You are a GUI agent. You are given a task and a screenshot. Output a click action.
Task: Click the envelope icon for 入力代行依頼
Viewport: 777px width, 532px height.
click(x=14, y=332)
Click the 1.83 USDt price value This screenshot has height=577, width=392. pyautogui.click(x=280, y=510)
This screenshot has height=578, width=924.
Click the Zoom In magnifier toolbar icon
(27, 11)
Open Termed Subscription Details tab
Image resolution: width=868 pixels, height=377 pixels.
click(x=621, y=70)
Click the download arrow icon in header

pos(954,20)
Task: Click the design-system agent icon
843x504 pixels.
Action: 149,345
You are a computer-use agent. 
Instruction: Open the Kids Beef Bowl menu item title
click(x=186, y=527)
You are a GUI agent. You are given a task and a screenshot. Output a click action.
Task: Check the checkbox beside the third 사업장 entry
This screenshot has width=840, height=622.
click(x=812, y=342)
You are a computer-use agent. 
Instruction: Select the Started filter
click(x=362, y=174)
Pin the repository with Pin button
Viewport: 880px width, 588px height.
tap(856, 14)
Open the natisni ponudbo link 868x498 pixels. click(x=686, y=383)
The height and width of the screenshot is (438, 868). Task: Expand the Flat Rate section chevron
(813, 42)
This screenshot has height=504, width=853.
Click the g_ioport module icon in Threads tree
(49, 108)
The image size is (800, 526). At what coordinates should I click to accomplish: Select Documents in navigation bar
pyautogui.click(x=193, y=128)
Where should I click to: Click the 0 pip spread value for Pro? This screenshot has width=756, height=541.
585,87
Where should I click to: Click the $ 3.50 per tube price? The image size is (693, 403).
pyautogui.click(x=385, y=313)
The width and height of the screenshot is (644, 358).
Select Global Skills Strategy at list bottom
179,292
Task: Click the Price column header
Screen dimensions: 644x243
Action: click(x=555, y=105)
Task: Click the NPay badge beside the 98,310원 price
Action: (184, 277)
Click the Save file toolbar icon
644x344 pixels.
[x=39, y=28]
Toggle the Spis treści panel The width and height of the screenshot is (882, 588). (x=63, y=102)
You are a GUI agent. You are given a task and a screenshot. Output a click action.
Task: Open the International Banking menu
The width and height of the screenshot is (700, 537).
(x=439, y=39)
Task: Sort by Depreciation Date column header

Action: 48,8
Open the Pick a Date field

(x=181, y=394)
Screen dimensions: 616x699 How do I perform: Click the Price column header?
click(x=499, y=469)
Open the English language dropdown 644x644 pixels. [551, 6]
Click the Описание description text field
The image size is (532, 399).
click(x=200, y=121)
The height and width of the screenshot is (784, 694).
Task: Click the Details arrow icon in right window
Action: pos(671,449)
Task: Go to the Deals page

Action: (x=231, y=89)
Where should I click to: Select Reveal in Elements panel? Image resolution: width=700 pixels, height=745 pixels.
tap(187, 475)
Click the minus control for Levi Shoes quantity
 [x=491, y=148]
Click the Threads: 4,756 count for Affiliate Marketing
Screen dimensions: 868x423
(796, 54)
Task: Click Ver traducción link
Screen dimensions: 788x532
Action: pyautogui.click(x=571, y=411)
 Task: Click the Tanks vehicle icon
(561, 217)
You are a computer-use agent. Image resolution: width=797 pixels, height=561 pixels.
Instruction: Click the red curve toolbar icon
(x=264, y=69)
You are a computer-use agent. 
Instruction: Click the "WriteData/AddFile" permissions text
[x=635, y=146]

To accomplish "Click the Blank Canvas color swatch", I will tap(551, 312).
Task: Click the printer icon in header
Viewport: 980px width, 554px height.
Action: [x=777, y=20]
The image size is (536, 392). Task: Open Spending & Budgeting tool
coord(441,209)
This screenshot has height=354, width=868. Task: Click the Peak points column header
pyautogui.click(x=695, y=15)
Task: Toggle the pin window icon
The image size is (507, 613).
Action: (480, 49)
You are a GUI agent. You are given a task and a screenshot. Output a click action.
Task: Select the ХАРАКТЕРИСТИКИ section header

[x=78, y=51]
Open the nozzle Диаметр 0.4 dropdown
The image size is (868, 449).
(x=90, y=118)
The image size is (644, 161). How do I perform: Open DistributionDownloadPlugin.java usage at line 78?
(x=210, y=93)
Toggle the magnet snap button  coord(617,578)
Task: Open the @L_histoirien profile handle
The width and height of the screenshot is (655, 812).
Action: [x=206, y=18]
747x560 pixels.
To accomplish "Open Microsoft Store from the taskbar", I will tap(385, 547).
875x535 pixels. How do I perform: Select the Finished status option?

# Problem details:
Lines in the records that hold the word "Toggle" are to be counted; give only the total.

# Your solution:
3